Technological infrastructure

technology is knowledge embedded in products and processes on doing practical things, especially producing things or data. It includes any sensor-based devices, sensing/sensor phones and smart grids (Arnold and Thuriaux 1997), (Gheysari et al. 2012), (Brazilian National Council for Scientific and Technological Development (BNCSTD) 2011).

Management/governance

This is about controlling things (people and resources) and action of governing the organization. Different management skills or actions might be required for different stages of the value chain. For example, staffing, training programs, compensation, a quick response accepting additional data for advanced features, technical management expertise and managing risks (Ambrosini and Bowman 2009).

Each of the six types of general value capabilities described above is valuable and necessary for an organization. These capabilities collectively provide a more holistic approach to building and managing value chains. The section below presents synthesis of the open data value capability architecture based on: 1) open government data/PSI value chain phases, 2) open data capability areas and 3) general types of value capabilities.

4.4 Open data value capability architecture

The deconstruction of open data value capabilities is an architecture of strategic management and value chain analysis for open data-driven organizations, which aims at helping open data-driven organizations to identify, map, develop, and plan value capabilities that are required – from generating data to final use and re-use of data – for creating and capturing value from open data.

The architecture is a strategic tool for open data-driven organization of any scale to exercise and exploit for their organization. By relying on the open data value capability architecture, organizations are better informed to identify, map, develop, and plan capabilities. As the architecture provides all the essential top-level aspects of the capabilities necessary to generate value from the open data, it ensures the practical and timely design and identification of the capabilities by organizations and allows linking existing capabilities to the organizational goals. Furthermore, the architecture helps organizations to understand how the organization is currently functioning and to diagnose weaknesses and strengths in terms of the capabilities available inside the organization and capabilities that need to be further enhanced and developed. Therefore, organizations can draw conclusions for action planning and intervention to address the capability shortage within the organizational boundaries.

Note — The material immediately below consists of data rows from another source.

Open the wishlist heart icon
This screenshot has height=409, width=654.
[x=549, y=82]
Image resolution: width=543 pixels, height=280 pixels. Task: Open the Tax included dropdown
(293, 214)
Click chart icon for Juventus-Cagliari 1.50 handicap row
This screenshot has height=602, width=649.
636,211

Open data value capability architecture is constructed based on: 1) open government data or PSI value chain stages, 2) open data value capability areas, and 3) the general value capability types. Figure 6 presents the open data value capability architecture.

Fig. 6
figure 6

Open data value capability architecture

In utilizing open data value capability architecture, organizations need to identify specific individual, process, organization, IT infrastructure, technological infrastructure, and management capabilities for all value chain phases. The open data-driven organizations can use this as a capability development tool to identify what capabilities are required for the organization. The process is initiated by identifying what capabilities are required for each capability area correlated with the first stage of the value chain. For example, the first value chain stage is Data Generation, and this includes a set of capabilities required for generating data. Managers should identify what individual, process, organization, IT infrastructure, technological infrastructure, and management capabilities are required for generating data. Open data organization management/governance is necessary throughout the value chain to ensure the quality of the process.

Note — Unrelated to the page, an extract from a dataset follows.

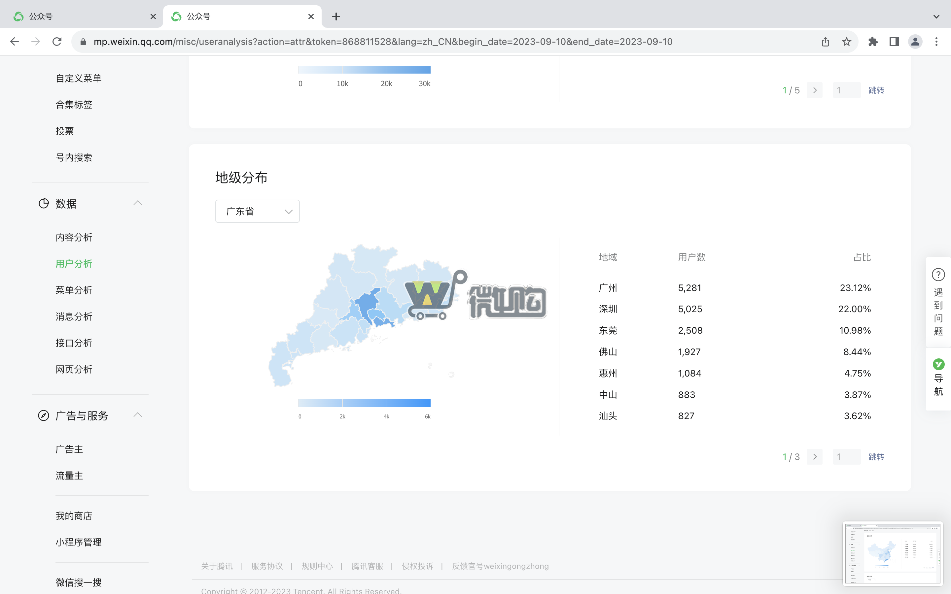Screen dimensions: 951x594
Task: Select 消息分析 in the sidebar
Action: 74,316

5 Application of the open data value capability architecture

We are interested in investigating the application of the open data value capability architecture in practice and in the contexts of mature organizations. Thus the architecture was implemented in two open data-driven organizations. The first is the private organization based in Dublin, Ireland and the latter is a public organization based in Galway, Ireland. We begin with each organization’s background followed by the organization’s open data value capability architecture and the feedback received.

5.1 Background of the organizations

5.2 Xpreso

Founded on 2013, Xpreso is an open data-driven private organization based in Dublin, Ireland with a focus on communication platform which connects courier drivers with parcel recipients in real-time. The founders of Xpreso consider the business as both data consumer and data producer. Xpreso’s employs open data in supporting its primary businesses. This is synonymous with the “support primary business model” described in (Ahmadi Zeleti and Ojo 2014).

Xpreso’s mission is to develop a communication platform that links courier drivers with parcel recipients in real-time. The recipient can see the driver’s position on a map, and can also see exactly when their parcel is due to arrive. If they are not home to receive the parcel, they can redirect the parcel to a more convenient location. Xpreso’s vision is both to increase the ease at which people can shop online, and to increase the ease at which drivers can complete their deliveries.

Xpreso provides the following functions for courier delivery drivers:

  • The Xpreso app tracks the driver’s GPS trace as he completes his deliveries

  • The driver can see the position of all of his deliveries on a map

  • The driver’s route is optimized to allow for more efficient delivery schedules

  • Pickup-Requests can be transmitted to the driver ‘on-the-fly’ through the app

The capability architecture was employed and worked on by the CTO and one employee from research and development department. The outcome of the use of the architecture in Xpreso is presented in later sections.

5.3 The Marine Institute

The Marine Institute with over 10 years of experience in data cataloguing is a State agency responsible for marine research, technology development and innovation in Ireland. The Marine Institute carries out environmental, fisheries, and aquaculture surveys and monitoring programmes to meet Ireland’s national and international legal requirements. The Marine Institute provides scientific and technical advice to Government to help inform policy and to support the sustainable development of Ireland’s marine resource. The Marine Institute aims to safeguard Ireland’s unique marine heritage through research and environmental monitoring. The Marine Institute’s research, strategic funding programmes, and national marine research platforms support the development of Ireland’s maritime economy.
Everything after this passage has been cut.